DESCRIPTION OF THE TASK: For the records below, report how many lines include "from", with no accompanying text.

EXERCISE MATERIALS:
*** Begin section ***
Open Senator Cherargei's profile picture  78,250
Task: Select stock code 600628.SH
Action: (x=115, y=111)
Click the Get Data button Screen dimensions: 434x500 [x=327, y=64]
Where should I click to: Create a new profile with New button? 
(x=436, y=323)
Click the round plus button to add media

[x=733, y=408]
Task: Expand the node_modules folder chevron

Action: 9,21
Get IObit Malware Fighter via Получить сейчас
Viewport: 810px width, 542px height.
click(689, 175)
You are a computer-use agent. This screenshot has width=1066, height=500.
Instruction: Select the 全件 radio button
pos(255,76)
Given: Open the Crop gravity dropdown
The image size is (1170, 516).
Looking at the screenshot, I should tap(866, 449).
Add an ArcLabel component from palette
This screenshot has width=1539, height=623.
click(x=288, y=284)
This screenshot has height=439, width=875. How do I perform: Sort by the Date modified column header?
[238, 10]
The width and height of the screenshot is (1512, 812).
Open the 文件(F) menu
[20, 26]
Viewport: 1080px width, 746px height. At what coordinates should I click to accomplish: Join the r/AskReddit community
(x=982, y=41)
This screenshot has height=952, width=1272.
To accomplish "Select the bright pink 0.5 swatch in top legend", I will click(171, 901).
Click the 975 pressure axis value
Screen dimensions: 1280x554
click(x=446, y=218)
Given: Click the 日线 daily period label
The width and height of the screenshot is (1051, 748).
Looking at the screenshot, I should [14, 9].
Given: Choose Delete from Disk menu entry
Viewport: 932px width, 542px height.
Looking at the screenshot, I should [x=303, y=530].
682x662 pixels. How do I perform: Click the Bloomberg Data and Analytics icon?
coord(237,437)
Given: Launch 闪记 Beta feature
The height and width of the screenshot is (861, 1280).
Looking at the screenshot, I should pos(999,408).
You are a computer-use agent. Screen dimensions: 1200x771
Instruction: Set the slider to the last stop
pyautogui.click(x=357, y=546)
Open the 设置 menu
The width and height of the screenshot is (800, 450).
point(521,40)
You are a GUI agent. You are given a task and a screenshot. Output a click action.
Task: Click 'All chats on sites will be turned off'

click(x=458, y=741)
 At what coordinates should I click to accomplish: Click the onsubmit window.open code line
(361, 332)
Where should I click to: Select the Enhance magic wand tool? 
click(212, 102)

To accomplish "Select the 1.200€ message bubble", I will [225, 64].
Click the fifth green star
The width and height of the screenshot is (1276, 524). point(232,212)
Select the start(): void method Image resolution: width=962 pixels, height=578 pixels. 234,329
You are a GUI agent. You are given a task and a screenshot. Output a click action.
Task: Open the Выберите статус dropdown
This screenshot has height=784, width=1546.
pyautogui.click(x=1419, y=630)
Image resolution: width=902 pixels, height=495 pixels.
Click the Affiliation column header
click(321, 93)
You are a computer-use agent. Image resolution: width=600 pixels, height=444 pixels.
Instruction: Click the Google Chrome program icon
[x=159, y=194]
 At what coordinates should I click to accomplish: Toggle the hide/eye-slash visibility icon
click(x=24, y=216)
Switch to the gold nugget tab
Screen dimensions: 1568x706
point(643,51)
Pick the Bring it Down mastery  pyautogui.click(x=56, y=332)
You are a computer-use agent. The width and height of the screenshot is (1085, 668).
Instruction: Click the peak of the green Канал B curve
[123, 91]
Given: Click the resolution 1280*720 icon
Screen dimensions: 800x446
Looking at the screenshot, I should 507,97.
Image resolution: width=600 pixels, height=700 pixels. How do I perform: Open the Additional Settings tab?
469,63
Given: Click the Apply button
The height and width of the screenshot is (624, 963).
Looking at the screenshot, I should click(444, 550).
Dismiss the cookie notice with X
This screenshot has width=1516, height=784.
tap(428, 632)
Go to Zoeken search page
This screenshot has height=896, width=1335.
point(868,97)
*** End section ***
ANSWER SPACE: 2